Ulteriore problema legato ai frames: se per es. ho trovato gli orari da Roma a Milano e voglio inviarli a mio padre, poco pratico di internet, copio l'indirizzo della pagina e invio tutto tramite posta elettronica. Peccato però che quello sia l'indice del frameset, e così mio padre si ritrova nella prima pagina del sito (la pagina de "in treno con un click" per intenderci)

CONCLUSIONI:

la versione attuale del sito è inaccessibile per una larga fetta di utenza e necessita di una revisione totale. L'utilizzo di Flash e Frames impedisce l'accesso ai numerosi utenti con browser non aggiornati. Le form sono complesse e spesso funzionano solo con IExplorer (vedi form per controllo orario treni). Questo significa che chiunque non usi IE (o Netscape 6), non può utilizzare il sito.

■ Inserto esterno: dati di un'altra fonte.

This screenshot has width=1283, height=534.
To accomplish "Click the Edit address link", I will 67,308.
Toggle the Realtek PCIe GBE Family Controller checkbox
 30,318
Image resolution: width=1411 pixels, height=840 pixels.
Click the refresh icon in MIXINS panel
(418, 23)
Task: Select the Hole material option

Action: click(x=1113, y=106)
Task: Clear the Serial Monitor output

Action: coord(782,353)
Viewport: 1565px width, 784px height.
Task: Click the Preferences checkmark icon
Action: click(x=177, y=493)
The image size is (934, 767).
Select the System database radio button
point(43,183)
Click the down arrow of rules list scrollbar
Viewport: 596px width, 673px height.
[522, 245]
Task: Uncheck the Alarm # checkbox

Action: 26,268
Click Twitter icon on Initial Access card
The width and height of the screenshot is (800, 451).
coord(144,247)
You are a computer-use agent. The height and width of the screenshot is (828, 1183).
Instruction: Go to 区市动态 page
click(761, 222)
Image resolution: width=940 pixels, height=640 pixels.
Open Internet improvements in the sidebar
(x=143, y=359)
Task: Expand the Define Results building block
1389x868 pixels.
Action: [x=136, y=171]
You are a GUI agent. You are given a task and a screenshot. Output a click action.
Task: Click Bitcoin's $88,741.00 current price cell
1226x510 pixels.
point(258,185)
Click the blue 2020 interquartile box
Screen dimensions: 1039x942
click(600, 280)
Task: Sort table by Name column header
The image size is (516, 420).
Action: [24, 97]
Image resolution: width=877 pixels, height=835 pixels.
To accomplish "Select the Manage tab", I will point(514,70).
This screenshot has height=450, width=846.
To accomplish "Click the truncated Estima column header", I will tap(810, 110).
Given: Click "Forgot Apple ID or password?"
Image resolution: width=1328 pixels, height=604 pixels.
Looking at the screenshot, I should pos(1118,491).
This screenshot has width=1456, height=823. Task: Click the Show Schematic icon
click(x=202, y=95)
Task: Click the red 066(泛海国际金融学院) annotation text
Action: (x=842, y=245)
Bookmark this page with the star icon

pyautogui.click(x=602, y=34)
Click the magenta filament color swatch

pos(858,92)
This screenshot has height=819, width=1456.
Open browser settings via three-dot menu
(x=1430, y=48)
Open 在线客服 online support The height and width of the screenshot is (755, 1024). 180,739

Come mai Trenitalia, con le risorse finanziarie a disposizione, non è stata in grado di realizzare un sito piu' accessibile ed usabile? E perché non sono ancora stati corretti questi gravi errori, nonostante le numerose segnalazioni provenienti da esperti del settore (compreso un mio articolo di un anno fa)?

Basterebbe un minimo di attenzione ai problemi degli utenti disabili, effettuando semplici test. Poche ore di lavoro una tantum, sarebbero sufficienti per rendere il sito definitivamente accessibile.